William H. Paine: assistant engineer of the Brooklyn Bridge
May 24th marks the 128th anniversary of the opening of the Brooklyn Bridge. While the name John Augustus Roebling is widely associated with the bridge’s design and production, the contributions of the six other men involved in the bridge’s engineering is rarely acknowledged in popular history.
Paine (believed to be second from right), pictured on the Brooklyn Bridge during construction, undated. (William H. Paine Papers, MS 475)
One of those men is William H. Paine, an assistant engineer for the project, whose papers reside at the New-York Historical Society. For 14 years, Paine worked on the engineering and construction of the bridge’s cable railway system, obtaining 14 patents for new or improved technologies.

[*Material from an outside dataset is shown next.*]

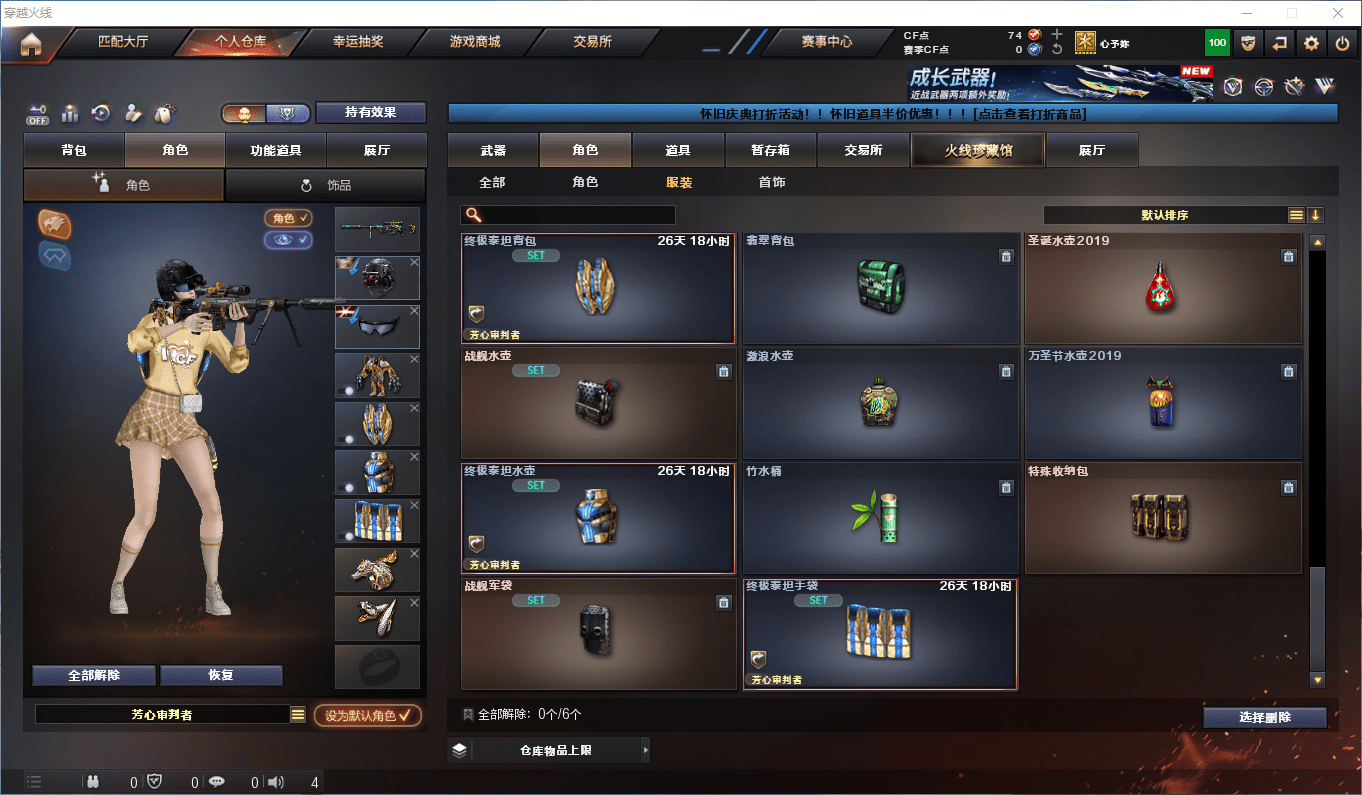This screenshot has width=1362, height=795.
Task: Click the search magnifier icon
Action: 474,215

In 1848 Paine began a career as a land surveyor in the young state of Wisconsin and shortly after, tried his hand at gold mine engineering in California at the height of the Gold Rush.

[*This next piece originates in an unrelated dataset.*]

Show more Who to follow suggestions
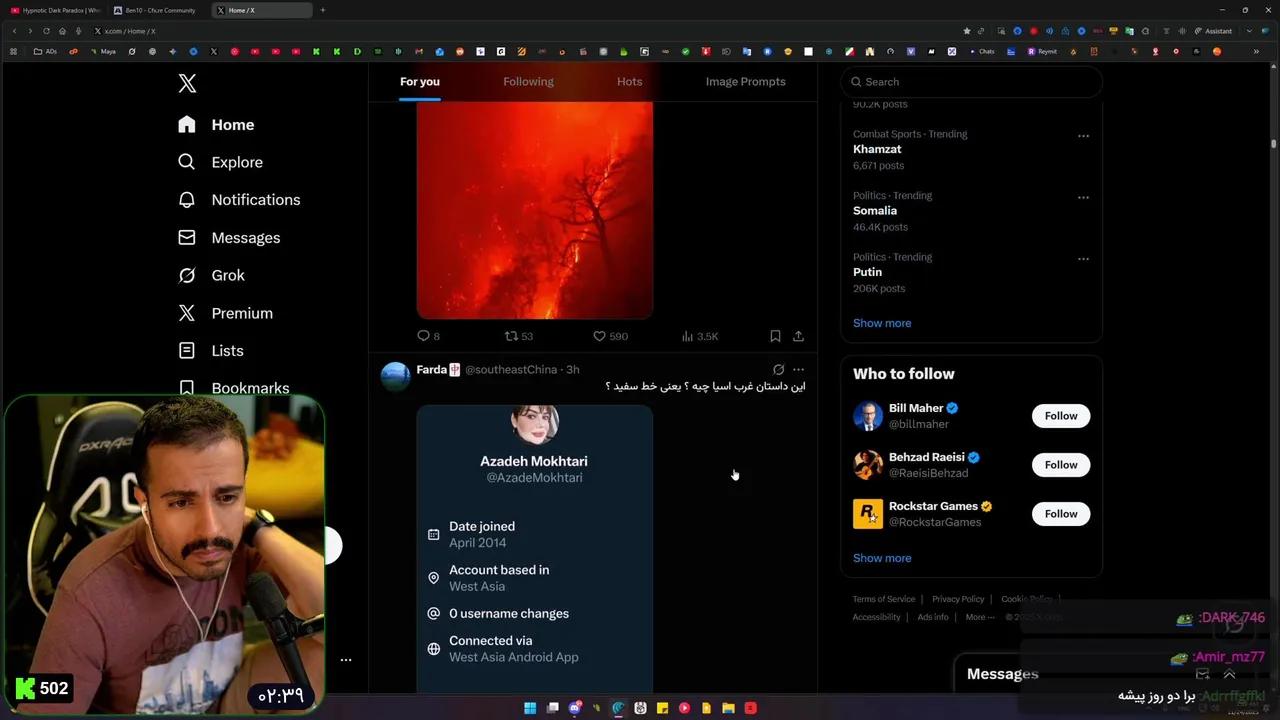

“Map of the Gold Regions of California”, 1852. (William H. Paine Papers, MS 475)
He joined the Union Army in 1861, as a topographical engineer and served in this position for the entirety of the Civil War, mapping land in Washington D.C. and Virginia. Post-war, Paine settled in Brooklyn and worked as a consulting engineer for major projects, including the Niagara Suspension Bridge, the 10th Avenue Railway line and the Hudson River Tunnel.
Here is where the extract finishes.